━━ RECORDS TO USE

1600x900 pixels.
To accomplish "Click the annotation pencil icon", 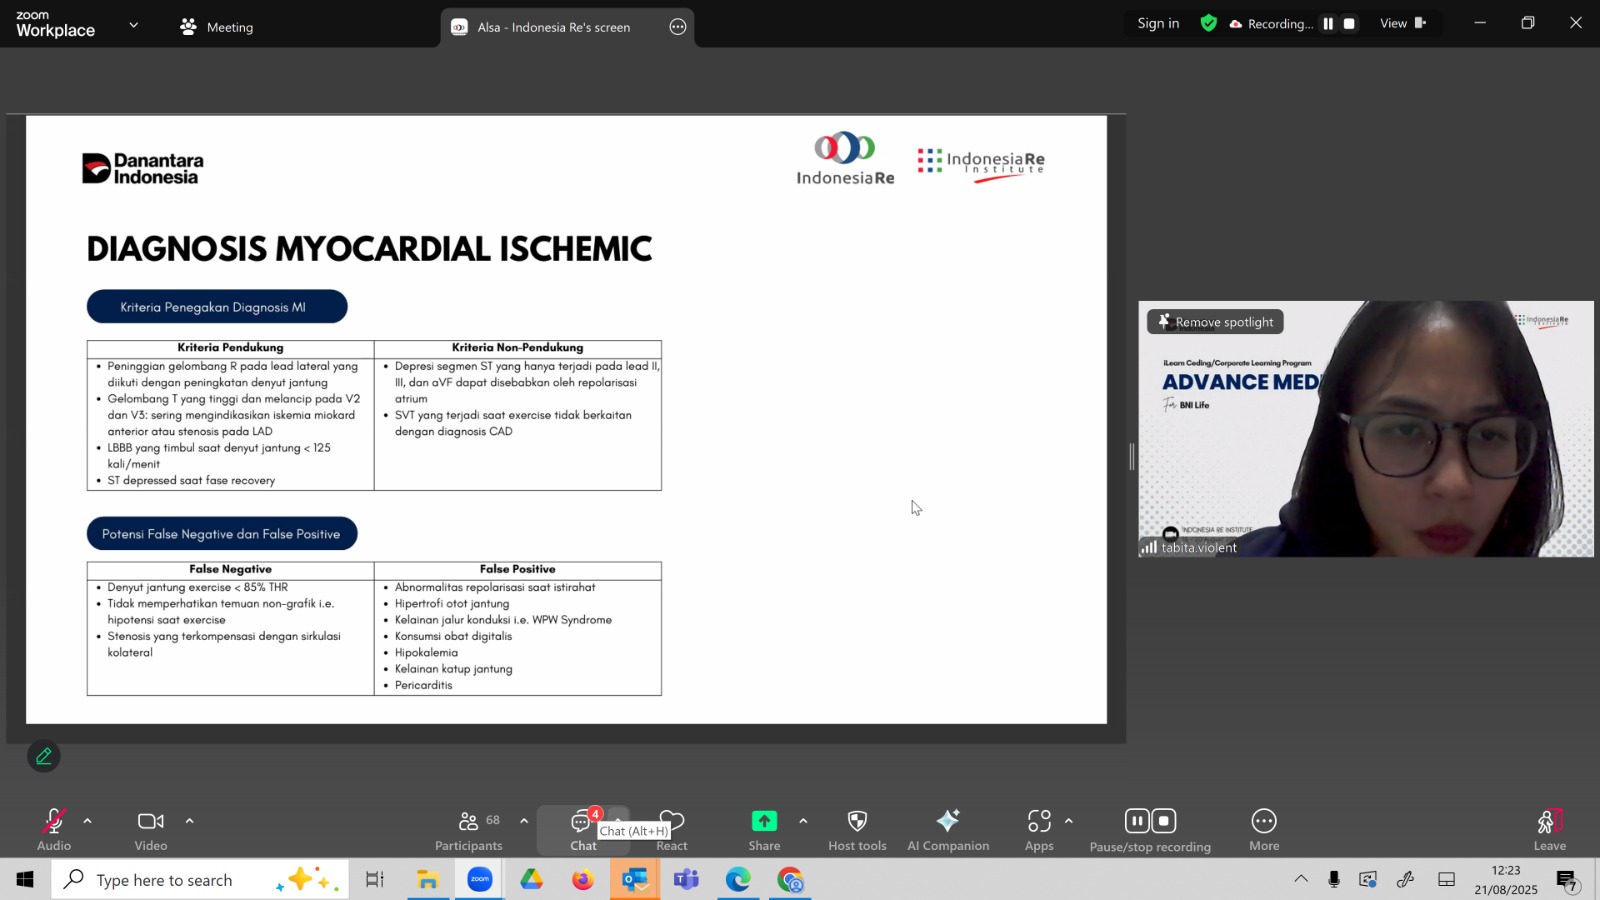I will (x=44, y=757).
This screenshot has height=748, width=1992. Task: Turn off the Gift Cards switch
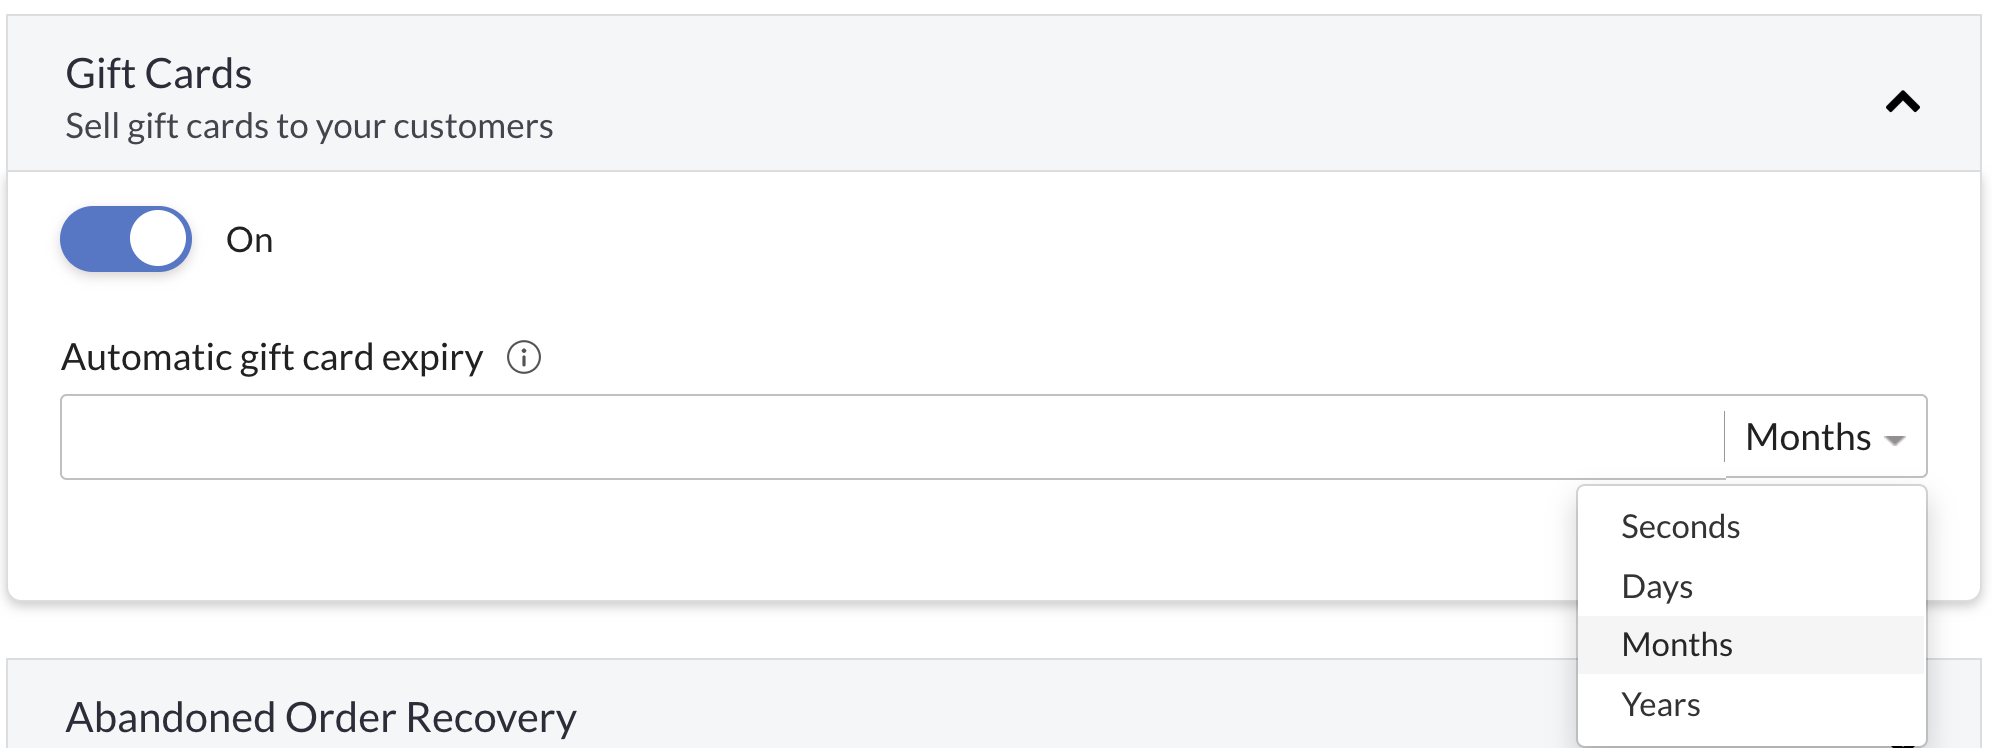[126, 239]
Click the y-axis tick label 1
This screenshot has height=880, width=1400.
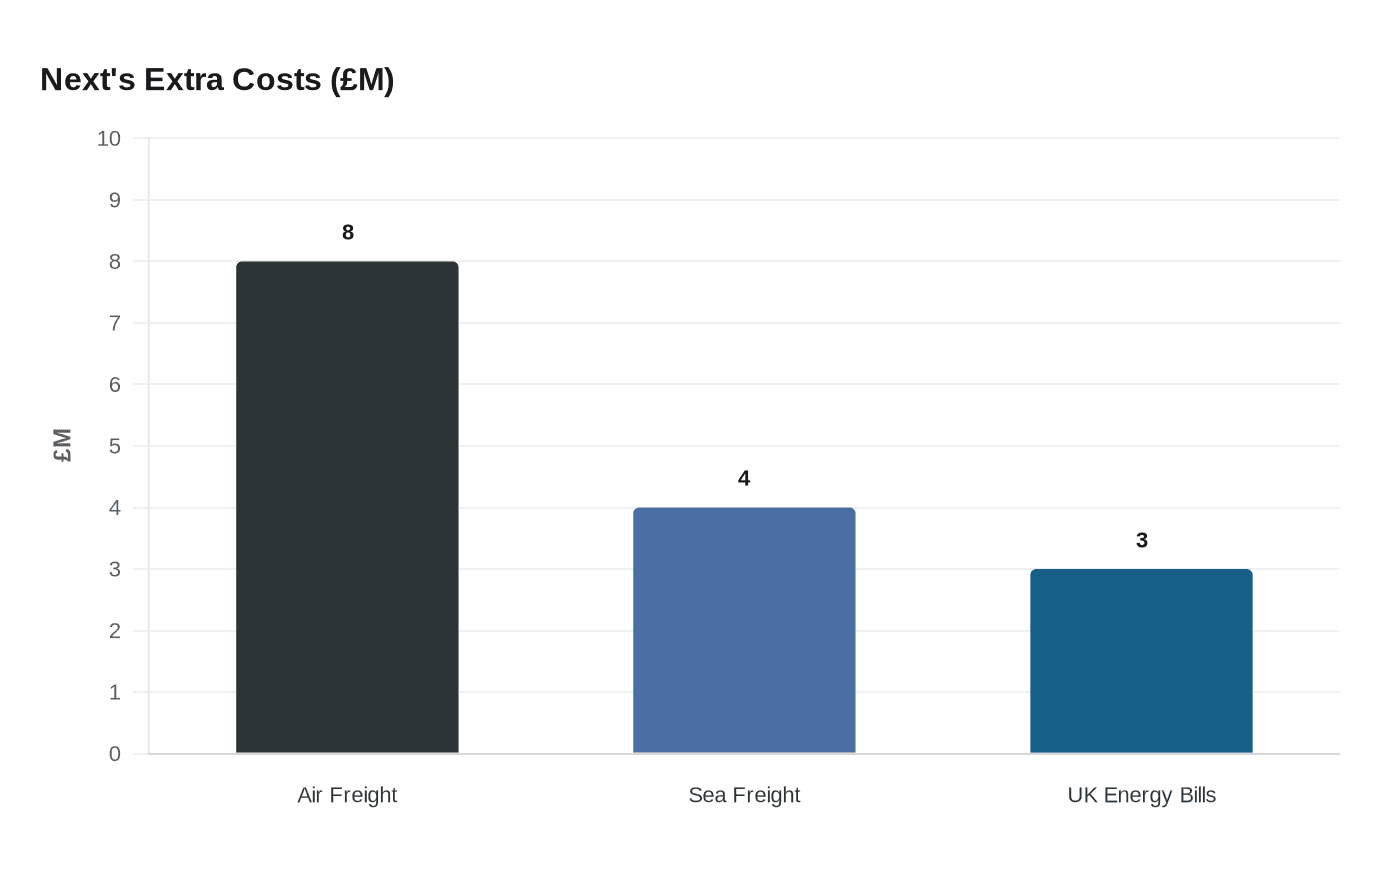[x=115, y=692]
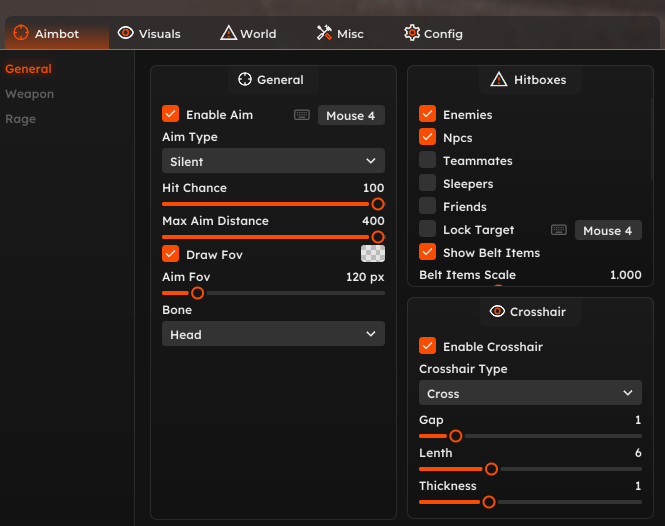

━━━━

● EXERCISE BRIEF
Only the lines from the one holding "This screenshot has height=748, width=1992." through the end of the records belong in the answer, copied exactly and without pictures.

● TASK SOLUTION
This screenshot has height=748, width=1992. Task: Turn off the Gift Cards switch
[126, 239]
Click the y-axis tick label 1
This screenshot has height=880, width=1400.
[x=115, y=692]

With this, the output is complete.